DZ Privatbank will shutter its branch in Singapore, research by finews.ch revealed. The business in Zurich is also up for scrutiny.

«The cooperation agreement envisaged with Bank of Singapore (BoS) has been concluded in the meantime. DZ Privatbank Singapore (PBSG) thus will stop doing business on December 31, 2016,» the bank told finews.ch in a statement.

The relationship managers at PBSG will switch to BoS and continue to be available for their clients, the company also said.

The bank had decided half a year ago to find a local partner for a cooperation agreement in a bid to meet the quickly rising demands posed by the financial market of Singapore, DZ Privatbank explained.

The Perfect Storm

Private banking in Singapore increasingly is becoming a tough business for foreign companies. Rising regulatory demands, cost-sensitive clients, difficult market conditions and tough competition are weighing on margins.

«The perfect storm» is how Urs Brutsch, founder of Singapore-based HP Wealth Management called it recently.
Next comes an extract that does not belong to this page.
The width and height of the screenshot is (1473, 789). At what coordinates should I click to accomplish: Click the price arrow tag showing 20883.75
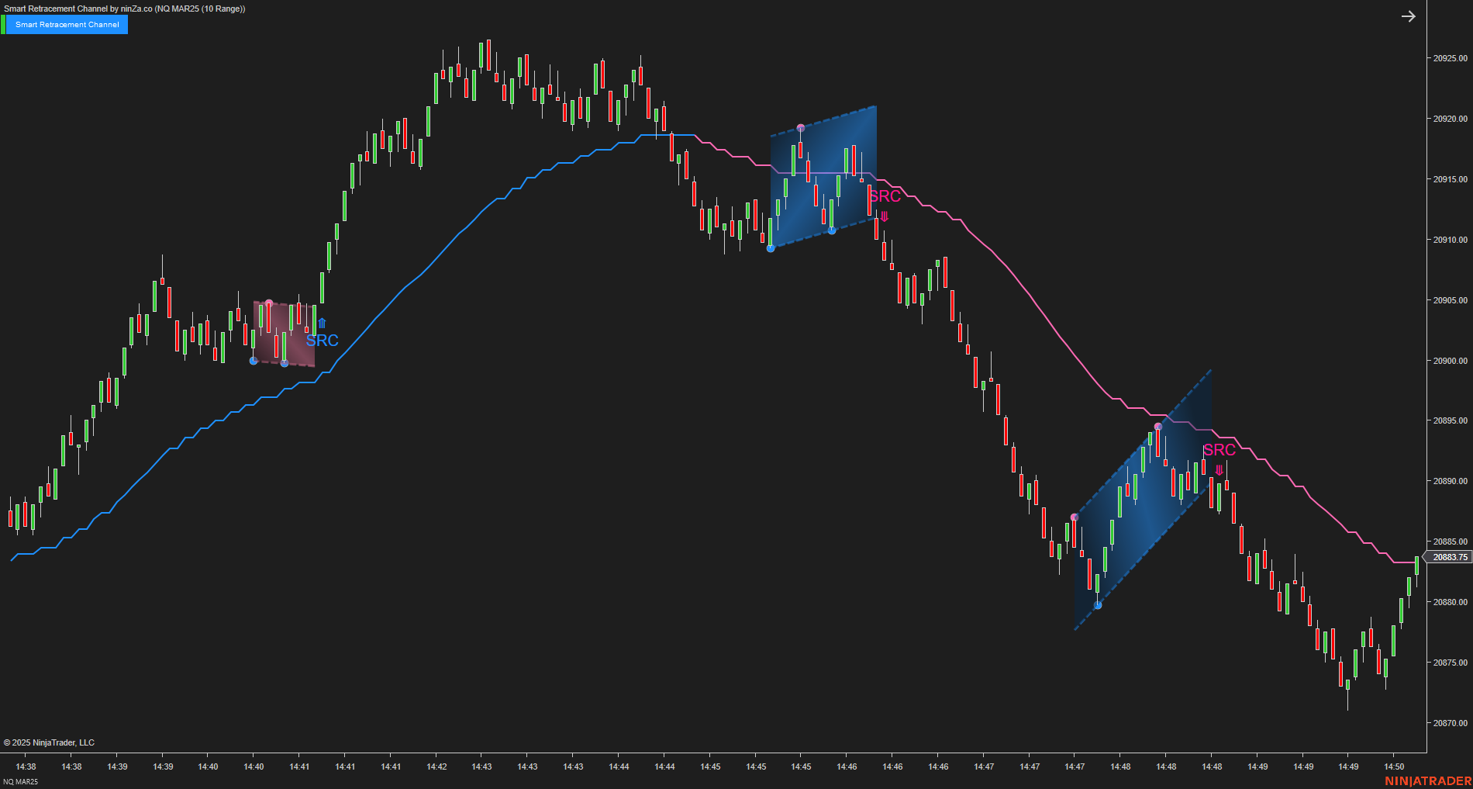(1449, 556)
PBSG will be the second takeover of a foreign bank by BoS this year, having recently concluded the acquisition of Barclays Wealth. Two years ago, Singapore's DBS, Southeast Asia's biggest bank, bought the Asia business of Société Générale.

DZ Privatbank is majority-owned by Deutsche Zentral-Genossenschaftsbank (DZ Bank), based in Frankfurt. Outside Germany, it also has a branch in Zurich and a few other financial centers.
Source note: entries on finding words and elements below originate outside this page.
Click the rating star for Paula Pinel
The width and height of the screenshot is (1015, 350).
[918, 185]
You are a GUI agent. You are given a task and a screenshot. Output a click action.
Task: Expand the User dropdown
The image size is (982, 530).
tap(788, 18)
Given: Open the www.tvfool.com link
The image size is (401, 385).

Cooperation in Switzerland?

The bank is in talks with Notenstein Privatbank regarding a cooperation agreement in Switzerland. Notenstein is a unit of Raiffeisen, which has its roots in cooperative banking as well.

Despite the agreement with BoS, DZ Privatbank will stick to its strategy of «local.national.international» and continue developing private banking in Luxembourg and Zurich, the bank told finews.ch.